DOCUMENT SOURCE
::::

D'un autre côté, elle n'a pas non plus répondu aux attentes de clarification sur le plan juridique. Pourquoi ? L'article 5 est d'application directe dans le domaine de l'environnement. Or quand il est évoqué dans des procédures ou à l'occasion de controverses, c'est d'abord à propos de la santé. Alors que la charte de l'environnement plaçait la santé au second plan, dans les faits elle est évoquée en premier par les gens.
Ce glissement de l'environnement à la santé nous conduit à un premier constat : nos concitoyens estiment que la charte de l'environnement ne répond pas directement à leurs préoccupations. Ils ont parfois l'impression que le principe de précaution n'est pas appliqué, et cela d'autant plus qu'ils font – tout comme les médias – une confusion entre principe de précaution et principe de prévention, comme l'a très bien expliqué mon co-rapporteur. C'est tout de même assez embêtant.
À propos de cette confusion, je voudrais insister sur deux points qui ont aussi été relevés par le Comité de la prévention et de la précaution, au vu de la table des matières. Premier point : la temporalité et le principe de précaution. Ce dernier est-il compatible avec l'urgence ?
Nous le verrons dans les développements ultérieurs, la mise en oeuvre de ce principe suppose de rassembler des preuves, puis d'évaluer le risque, etc. Normalement, le principe de précaution n'est pas un principe d'urgence, sauf dans des situations exceptionnelles. Il faut le dire.
Deuxième point : dans le cas de la vaccination, le principe de prévention collective rencontre le principe de précaution individuelle, chacun ayant sa propre immunité. Individuellement, la médecine a toujours appliqué un principe de précaution : voilà le médicament, mais son usage comporte des risques individuels. Collectivement, il s'agit d'une prévention. Il faudra savoir articuler les deux, en particulier en fonction de l'évaluation de la balance risques-avantages, l'une des phases du déroulement de la procédure.
Première conclusion : l'article 5 n'a pas fondamentalement changé les choses. Pourquoi ? Parce que, selon l'un de nos interlocuteurs, il y a une dynamique du principe de précaution. Il est né dans les années soixante, puis il s'est diffusé au niveau international dans le domaine de l'environnement, avec la convention de Rio, le changement climatique, la biodiversité. La loi Barnier se situe dans cette ligne.

::::

EXTRAIT DE DONNÉES
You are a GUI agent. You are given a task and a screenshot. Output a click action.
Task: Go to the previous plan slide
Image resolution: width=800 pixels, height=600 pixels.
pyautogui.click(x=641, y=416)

::::

LISTE DES TÂCHES
a. D'après le texte sur le principe de précaution, à quelle époque ce principe est-il né ?
b. Poursuivez le texte sur le principe de précaution à partir de sa dernière phrase.

RÉPONSES AUX TÂCHES
a. Dans les années soixante.

b.
Cette dynamique s'est propagée, y compris en Europe : intégration dans le traité de Maastricht, jurisprudence précise, définition du champ – environnement, santé et sécurité alimentaire. La législation européenne est donc avancée ; au niveau international, nous en sommes restés au niveau des déclarations.
Il n'empêche qu'une dynamique existe. Depuis la convention de Rio, nous n'avons plus la même conception du progrès. Avant Rio, comme nous l'avons entendu lors des débats, prévalait le schéma suivant : l'avancée des connaissances nourrit les évolutions scientifiques qui se traduisent par des techniques qui apportent le progrès. Après Rio, il a aussi été question des dégâts environnementaux et sociaux du progrès.
L'analyse bénéfices-riques doit donc se faire en fonction des trois termes du développement durable. Lors de la création d'instances, il est important de ne pas le perdre de vue.
Notre rapport établit un deuxième constat qui justifie notre proposition de préciser les choses : tout en disant s'être approprié le principe de précaution, les chercheurs et les entreprises continuent à craindre que son application dévoyée, trop stricte ou décalée ne bride l'innovation ou la recherche.
C'est pourquoi il nous est apparu important de préciser le périmètre et les modalités d'application du principe de précaution dont tout le monde souligne le caractère procédural.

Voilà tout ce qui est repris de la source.